Throughout the trial, Miu's attorneys have consistently questioned the prosecution's witnesses about their behavior that day, portraying them as unnecessarily antagonistic toward Miu.

Several in Schuman's group testified they heard Miu say he was "looking for little girls," blaming that comment for starting the confrontation. But Chirafisi has pointed out the "little girls" comment wasn't captured on video and that witnesses didn't mention it to police after the incident.

On Monday, Peloquin testified Miu saying "something about little girls" sparked the confrontation.

"Couldn't really make out fully what he said, but I heard him say something about little girls, and that didn't sit right with any of us," Peloquin testified. "We were screaming at him, 'Pedophile, get out of here!' 'You're a weirdo!' What a normal person would do."

But Chirafisi continued to insinuate it was Schuman's group that instigated the fatal confrontation.

"It was all so quick," Peloquin replied. "We were just young kids that were curious what was going on, and we wanted to see it finish what we were seeing."

"You wanted to see it finish because it was on tape, right?" Chirafisi questioned. "Jawahn Cockfield was videotaping this entire thing, isn't he? You wanted to see how this tape played out."

"I wouldn't say we ever did it just for, like, a camera, like a video," Peloquin said, adding that his group observed Miu talking with two young women and didn't want to leave them alone because "he scared us."

Chirafisi showed stills from a video of the confrontation, showing several in Schuman's group surrounding Miu, pointing and chanting at him.

Chirafisi: "Do you believe your actions there with the rest of your friends are taunting him?"

Peloquin: "It could be considered that, yeah."

Chirafisi: "Would you agree the more you guys are calling him names — pedophile, predator — the higher the temperature is getting? Meaning the more aggravated people are getting?"

Peloquin: "I don't know other people's feelings ... By the end, I was in complete shock because I saw a bunch of people stabbed."

Also Monday, the surgeon who tended to A.J. Martin, one of the victims who survived, testified the case stood out from all previous trauma incidents he'd worked on.

"I've not had a patient with that large of a penetrating wound previously," said the surgeon, Brian Myer.

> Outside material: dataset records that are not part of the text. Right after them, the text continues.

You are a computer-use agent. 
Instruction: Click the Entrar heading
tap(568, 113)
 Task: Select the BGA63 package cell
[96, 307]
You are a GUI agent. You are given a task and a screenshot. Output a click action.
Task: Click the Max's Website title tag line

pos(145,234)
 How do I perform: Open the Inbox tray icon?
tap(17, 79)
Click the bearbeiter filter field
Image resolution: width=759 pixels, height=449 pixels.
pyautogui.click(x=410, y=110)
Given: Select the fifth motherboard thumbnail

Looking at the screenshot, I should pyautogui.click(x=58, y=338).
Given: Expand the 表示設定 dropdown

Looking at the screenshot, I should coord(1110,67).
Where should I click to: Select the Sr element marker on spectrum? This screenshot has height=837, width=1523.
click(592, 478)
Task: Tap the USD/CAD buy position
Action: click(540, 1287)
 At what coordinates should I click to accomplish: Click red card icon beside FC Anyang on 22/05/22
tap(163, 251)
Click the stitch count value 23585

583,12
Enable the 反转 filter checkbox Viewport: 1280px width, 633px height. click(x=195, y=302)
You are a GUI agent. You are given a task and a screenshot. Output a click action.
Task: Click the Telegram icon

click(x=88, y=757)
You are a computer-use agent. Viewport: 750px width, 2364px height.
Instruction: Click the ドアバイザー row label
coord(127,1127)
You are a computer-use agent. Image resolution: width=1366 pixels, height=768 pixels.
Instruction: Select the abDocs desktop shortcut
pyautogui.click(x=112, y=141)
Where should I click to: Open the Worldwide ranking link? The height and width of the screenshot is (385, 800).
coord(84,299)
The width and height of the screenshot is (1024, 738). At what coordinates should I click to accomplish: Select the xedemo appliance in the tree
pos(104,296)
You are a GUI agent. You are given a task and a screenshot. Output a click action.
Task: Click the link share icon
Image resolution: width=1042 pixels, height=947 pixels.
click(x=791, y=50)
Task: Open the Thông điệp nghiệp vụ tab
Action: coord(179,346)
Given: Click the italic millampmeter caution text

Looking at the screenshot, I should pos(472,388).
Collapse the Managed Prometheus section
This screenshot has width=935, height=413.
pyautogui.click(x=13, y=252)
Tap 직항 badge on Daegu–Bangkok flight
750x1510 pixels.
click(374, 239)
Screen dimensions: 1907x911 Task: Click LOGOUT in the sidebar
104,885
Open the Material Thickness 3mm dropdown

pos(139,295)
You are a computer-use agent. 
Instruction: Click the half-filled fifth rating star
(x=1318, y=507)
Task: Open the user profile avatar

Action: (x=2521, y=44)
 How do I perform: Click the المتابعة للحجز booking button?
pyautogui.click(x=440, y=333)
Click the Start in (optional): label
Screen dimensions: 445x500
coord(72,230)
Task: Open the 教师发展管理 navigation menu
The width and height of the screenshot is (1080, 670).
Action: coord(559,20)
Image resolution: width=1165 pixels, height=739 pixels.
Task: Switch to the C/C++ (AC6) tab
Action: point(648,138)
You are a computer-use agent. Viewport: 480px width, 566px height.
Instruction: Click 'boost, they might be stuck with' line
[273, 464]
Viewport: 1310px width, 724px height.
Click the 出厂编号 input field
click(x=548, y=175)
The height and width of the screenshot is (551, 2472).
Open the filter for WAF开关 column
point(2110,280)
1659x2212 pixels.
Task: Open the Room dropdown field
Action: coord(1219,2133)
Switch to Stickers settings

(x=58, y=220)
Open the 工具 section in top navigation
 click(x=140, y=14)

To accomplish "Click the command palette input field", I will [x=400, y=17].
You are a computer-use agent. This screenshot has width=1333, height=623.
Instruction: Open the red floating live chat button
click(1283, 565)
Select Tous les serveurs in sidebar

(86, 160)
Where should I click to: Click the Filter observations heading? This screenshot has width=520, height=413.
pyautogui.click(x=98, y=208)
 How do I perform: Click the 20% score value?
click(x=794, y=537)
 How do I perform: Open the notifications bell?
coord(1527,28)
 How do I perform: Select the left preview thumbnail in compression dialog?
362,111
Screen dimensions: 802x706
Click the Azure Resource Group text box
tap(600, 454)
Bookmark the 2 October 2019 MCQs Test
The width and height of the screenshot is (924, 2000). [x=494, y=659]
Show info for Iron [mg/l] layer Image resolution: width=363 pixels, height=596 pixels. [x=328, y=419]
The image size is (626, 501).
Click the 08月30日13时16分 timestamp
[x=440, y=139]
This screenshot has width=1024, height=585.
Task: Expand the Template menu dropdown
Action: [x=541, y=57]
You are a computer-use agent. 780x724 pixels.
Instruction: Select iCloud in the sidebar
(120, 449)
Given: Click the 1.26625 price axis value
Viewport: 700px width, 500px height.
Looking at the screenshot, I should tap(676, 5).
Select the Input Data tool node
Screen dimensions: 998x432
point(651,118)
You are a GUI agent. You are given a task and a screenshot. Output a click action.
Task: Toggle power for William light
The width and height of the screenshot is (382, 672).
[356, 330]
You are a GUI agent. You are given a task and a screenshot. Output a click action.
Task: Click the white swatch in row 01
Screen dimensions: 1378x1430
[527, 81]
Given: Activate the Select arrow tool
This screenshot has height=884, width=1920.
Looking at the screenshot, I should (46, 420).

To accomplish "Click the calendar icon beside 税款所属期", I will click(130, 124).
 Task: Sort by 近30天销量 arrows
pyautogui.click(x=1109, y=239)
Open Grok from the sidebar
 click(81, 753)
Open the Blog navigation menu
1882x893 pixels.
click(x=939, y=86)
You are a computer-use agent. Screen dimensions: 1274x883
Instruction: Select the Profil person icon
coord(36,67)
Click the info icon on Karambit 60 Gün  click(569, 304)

Martin had previously testified that he told the surgeon he was going to die. Martin's heart stopped for nine minutes on the helicopter en route to the hospital, and then again in the hospital. He spent 27 days in the hospital and had multiple follow-up surgeries.

The trial before St. Croix County Circuit judge R. Michael Waterman was slated to last two weeks, though Waterman said Monday the trial was ahead of schedule.